Exercise brief — Please print the full listing below exactly, but not the pictures in it.

Dataset excerpts Start Marker

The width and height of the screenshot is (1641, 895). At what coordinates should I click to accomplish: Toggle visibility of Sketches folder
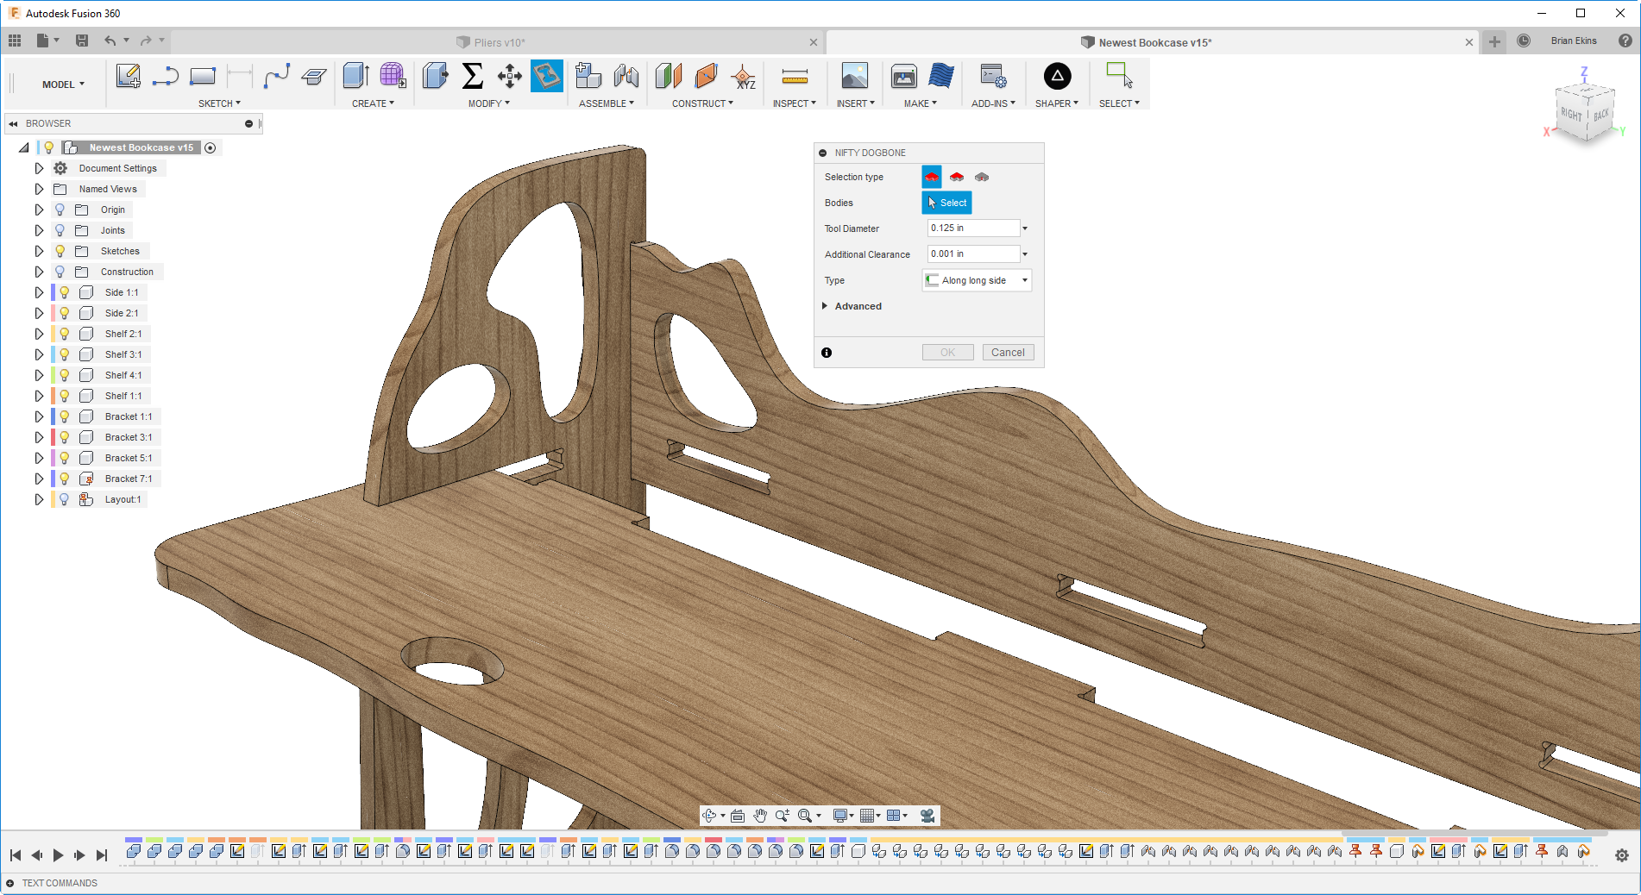[60, 251]
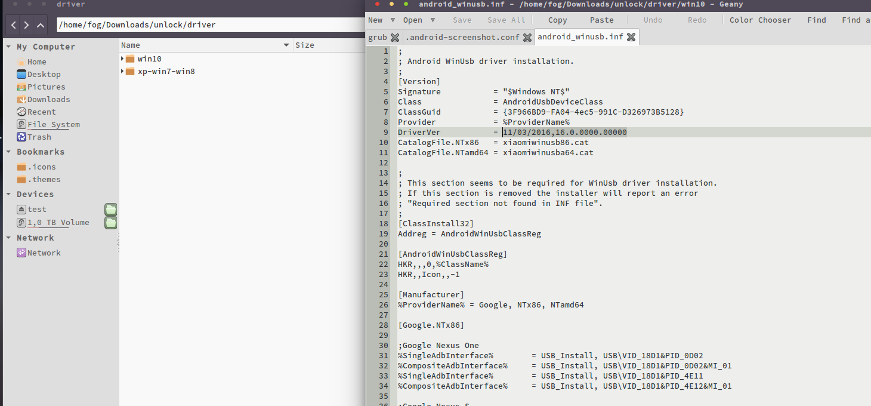Close the grub tab
The height and width of the screenshot is (406, 871).
[x=394, y=38]
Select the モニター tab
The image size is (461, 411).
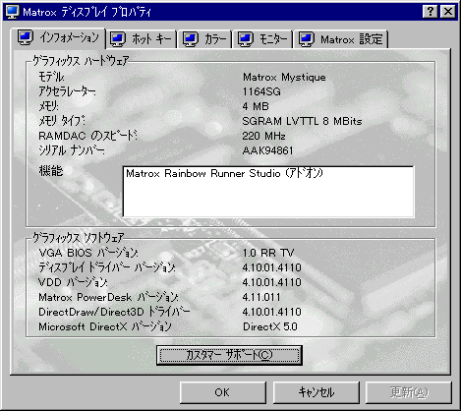263,39
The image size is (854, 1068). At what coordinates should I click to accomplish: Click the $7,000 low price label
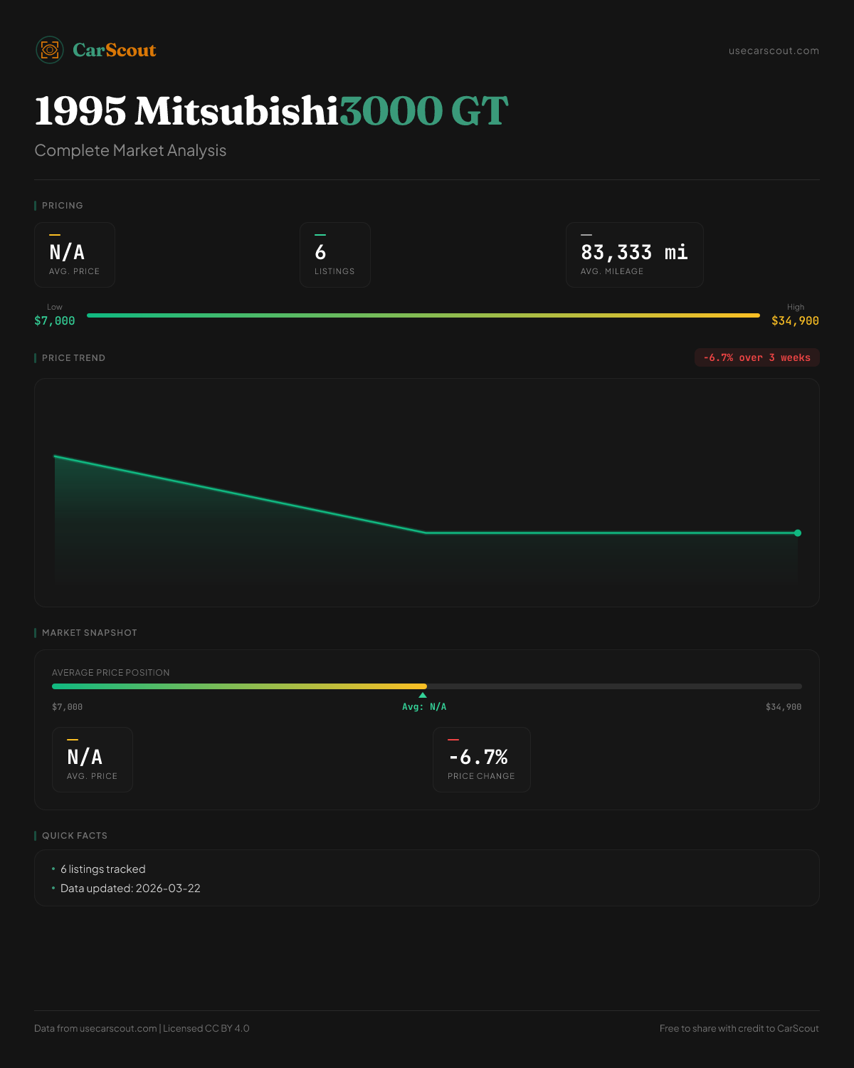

Dataset excerpts End Marker

Expected answer —
The width and height of the screenshot is (1641, 895). At what coordinates should I click to accomplish: Toggle visibility of Sketches folder
[60, 251]
Close the grub tab
The height and width of the screenshot is (406, 871).
[x=394, y=38]
Select the モニター tab
The image size is (461, 411).
263,39
The image size is (854, 1068). At what coordinates should I click to accomplish: Click the $7,000 low price label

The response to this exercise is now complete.